DESCRIPTION OF THE TASK | Switch each "How do I perform" in the records to "How can I carry out" and write out all the records again with nothing else altered.

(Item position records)

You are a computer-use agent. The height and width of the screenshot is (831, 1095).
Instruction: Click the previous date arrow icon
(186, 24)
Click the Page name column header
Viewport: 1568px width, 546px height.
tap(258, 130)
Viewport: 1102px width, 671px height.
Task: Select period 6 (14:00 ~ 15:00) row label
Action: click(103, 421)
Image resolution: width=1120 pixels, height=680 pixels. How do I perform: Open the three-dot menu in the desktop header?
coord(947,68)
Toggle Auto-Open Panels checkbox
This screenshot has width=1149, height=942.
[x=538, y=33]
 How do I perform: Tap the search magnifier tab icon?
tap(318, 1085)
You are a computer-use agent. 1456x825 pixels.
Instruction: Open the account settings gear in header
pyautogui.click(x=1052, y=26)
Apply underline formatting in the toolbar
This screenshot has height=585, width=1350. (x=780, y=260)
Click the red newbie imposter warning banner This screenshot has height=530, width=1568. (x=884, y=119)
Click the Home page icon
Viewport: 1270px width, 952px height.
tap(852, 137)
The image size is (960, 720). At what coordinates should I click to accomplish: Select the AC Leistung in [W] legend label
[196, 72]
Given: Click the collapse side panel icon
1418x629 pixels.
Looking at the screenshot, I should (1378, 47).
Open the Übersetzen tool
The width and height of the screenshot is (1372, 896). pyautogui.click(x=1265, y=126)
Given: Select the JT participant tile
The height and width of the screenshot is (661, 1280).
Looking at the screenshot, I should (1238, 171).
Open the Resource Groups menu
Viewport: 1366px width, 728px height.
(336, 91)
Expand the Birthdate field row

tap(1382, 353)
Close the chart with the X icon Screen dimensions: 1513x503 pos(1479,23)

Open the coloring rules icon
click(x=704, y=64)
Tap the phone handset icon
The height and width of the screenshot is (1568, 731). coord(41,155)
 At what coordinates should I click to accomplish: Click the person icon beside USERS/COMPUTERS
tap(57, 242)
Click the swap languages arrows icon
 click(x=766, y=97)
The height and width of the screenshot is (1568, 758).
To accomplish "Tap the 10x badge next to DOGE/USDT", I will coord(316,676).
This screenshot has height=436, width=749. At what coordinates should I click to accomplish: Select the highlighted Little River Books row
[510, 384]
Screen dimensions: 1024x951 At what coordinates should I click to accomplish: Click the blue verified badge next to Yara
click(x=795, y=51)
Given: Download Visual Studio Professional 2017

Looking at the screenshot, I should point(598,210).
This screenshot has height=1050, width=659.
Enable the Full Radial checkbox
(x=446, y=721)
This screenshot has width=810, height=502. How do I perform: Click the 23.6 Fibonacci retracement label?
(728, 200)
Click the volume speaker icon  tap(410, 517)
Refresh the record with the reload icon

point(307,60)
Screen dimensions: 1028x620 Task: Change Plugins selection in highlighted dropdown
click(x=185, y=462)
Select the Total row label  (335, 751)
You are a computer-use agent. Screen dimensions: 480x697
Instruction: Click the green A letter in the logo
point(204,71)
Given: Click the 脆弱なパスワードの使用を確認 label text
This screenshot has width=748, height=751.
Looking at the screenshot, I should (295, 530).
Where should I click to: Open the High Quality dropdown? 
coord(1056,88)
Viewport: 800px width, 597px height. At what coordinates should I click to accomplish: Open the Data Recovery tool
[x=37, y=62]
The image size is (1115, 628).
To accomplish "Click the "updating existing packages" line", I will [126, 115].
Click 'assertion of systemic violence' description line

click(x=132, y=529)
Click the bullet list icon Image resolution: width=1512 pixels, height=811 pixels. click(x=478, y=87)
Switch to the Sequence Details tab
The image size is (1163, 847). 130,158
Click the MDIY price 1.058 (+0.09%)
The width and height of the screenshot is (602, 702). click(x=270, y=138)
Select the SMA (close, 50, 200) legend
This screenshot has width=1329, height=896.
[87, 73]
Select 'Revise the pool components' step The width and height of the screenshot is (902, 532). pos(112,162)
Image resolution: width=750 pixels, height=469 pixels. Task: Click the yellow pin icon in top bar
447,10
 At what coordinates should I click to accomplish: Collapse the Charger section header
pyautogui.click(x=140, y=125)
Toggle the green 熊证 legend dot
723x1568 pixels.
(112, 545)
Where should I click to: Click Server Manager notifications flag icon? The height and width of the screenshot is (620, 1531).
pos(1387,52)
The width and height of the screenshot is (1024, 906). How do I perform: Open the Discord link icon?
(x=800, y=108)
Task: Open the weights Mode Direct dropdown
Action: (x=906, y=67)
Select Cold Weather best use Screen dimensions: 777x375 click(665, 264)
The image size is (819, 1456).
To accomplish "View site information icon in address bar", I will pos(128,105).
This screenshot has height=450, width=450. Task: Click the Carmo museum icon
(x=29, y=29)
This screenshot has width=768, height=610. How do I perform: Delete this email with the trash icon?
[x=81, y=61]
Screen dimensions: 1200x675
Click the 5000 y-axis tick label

OUTPUT OF THE TASK |
You are a computer-use agent. The height and width of the screenshot is (831, 1095).
Instruction: Click the previous date arrow icon
(186, 24)
Click the Page name column header
Viewport: 1568px width, 546px height.
tap(258, 130)
Viewport: 1102px width, 671px height.
Task: Select period 6 (14:00 ~ 15:00) row label
Action: click(103, 421)
Image resolution: width=1120 pixels, height=680 pixels. How can I carry out: Open the three-dot menu in the desktop header?
coord(947,68)
Toggle Auto-Open Panels checkbox
This screenshot has width=1149, height=942.
[x=538, y=33]
 How can I carry out: Tap the search magnifier tab icon?
tap(318, 1085)
You are a computer-use agent. 1456x825 pixels.
Instruction: Open the account settings gear in header
pyautogui.click(x=1052, y=26)
Apply underline formatting in the toolbar
This screenshot has height=585, width=1350. (x=780, y=260)
Click the red newbie imposter warning banner This screenshot has height=530, width=1568. (x=884, y=119)
Click the Home page icon
Viewport: 1270px width, 952px height.
tap(852, 137)
The image size is (960, 720). At what coordinates should I click to accomplish: Select the AC Leistung in [W] legend label
[196, 72]
Given: Click the collapse side panel icon
1418x629 pixels.
Looking at the screenshot, I should (1378, 47).
Open the Übersetzen tool
The width and height of the screenshot is (1372, 896). pyautogui.click(x=1265, y=126)
Given: Select the JT participant tile
The height and width of the screenshot is (661, 1280).
Looking at the screenshot, I should (1238, 171).
Open the Resource Groups menu
Viewport: 1366px width, 728px height.
(336, 91)
Expand the Birthdate field row

tap(1382, 353)
Close the chart with the X icon Screen dimensions: 1513x503 pos(1479,23)

Open the coloring rules icon
click(x=704, y=64)
Tap the phone handset icon
The height and width of the screenshot is (1568, 731). coord(41,155)
 At what coordinates should I click to accomplish: Click the person icon beside USERS/COMPUTERS
tap(57, 242)
Click the swap languages arrows icon
 click(x=766, y=97)
The height and width of the screenshot is (1568, 758).
To accomplish "Tap the 10x badge next to DOGE/USDT", I will coord(316,676).
This screenshot has height=436, width=749. At what coordinates should I click to accomplish: Select the highlighted Little River Books row
[510, 384]
Screen dimensions: 1024x951 At what coordinates should I click to accomplish: Click the blue verified badge next to Yara
click(x=795, y=51)
Given: Download Visual Studio Professional 2017

Looking at the screenshot, I should point(598,210).
This screenshot has height=1050, width=659.
Enable the Full Radial checkbox
(x=446, y=721)
This screenshot has width=810, height=502. How can I carry out: Click the 23.6 Fibonacci retracement label?
(728, 200)
Click the volume speaker icon  tap(410, 517)
Refresh the record with the reload icon

point(307,60)
Screen dimensions: 1028x620 Task: Change Plugins selection in highlighted dropdown
click(x=185, y=462)
Select the Total row label  (335, 751)
You are a computer-use agent. Screen dimensions: 480x697
Instruction: Click the green A letter in the logo
point(204,71)
Given: Click the 脆弱なパスワードの使用を確認 label text
This screenshot has width=748, height=751.
Looking at the screenshot, I should (295, 530).
Where should I click to: Open the High Quality dropdown? 
coord(1056,88)
Viewport: 800px width, 597px height. At what coordinates should I click to accomplish: Open the Data Recovery tool
[x=37, y=62]
The image size is (1115, 628).
To accomplish "Click the "updating existing packages" line", I will [126, 115].
Click 'assertion of systemic violence' description line

click(x=132, y=529)
Click the bullet list icon Image resolution: width=1512 pixels, height=811 pixels. click(x=478, y=87)
Switch to the Sequence Details tab
The image size is (1163, 847). 130,158
Click the MDIY price 1.058 (+0.09%)
The width and height of the screenshot is (602, 702). click(x=270, y=138)
Select the SMA (close, 50, 200) legend
This screenshot has width=1329, height=896.
[87, 73]
Select 'Revise the pool components' step The width and height of the screenshot is (902, 532). pos(112,162)
Image resolution: width=750 pixels, height=469 pixels. Task: Click the yellow pin icon in top bar
447,10
 At what coordinates should I click to accomplish: Collapse the Charger section header
pyautogui.click(x=140, y=125)
Toggle the green 熊证 legend dot
723x1568 pixels.
(112, 545)
Where should I click to: Click Server Manager notifications flag icon? The height and width of the screenshot is (620, 1531).
pos(1387,52)
The width and height of the screenshot is (1024, 906). How can I carry out: Open the Discord link icon?
(x=800, y=108)
Task: Open the weights Mode Direct dropdown
Action: (x=906, y=67)
Select Cold Weather best use Screen dimensions: 777x375 click(665, 264)
The image size is (819, 1456).
To accomplish "View site information icon in address bar", I will pos(128,105).
This screenshot has height=450, width=450. Task: Click the Carmo museum icon
(x=29, y=29)
This screenshot has width=768, height=610. How can I carry out: Delete this email with the trash icon?
[x=81, y=61]
Screen dimensions: 1200x675
Click the 5000 y-axis tick label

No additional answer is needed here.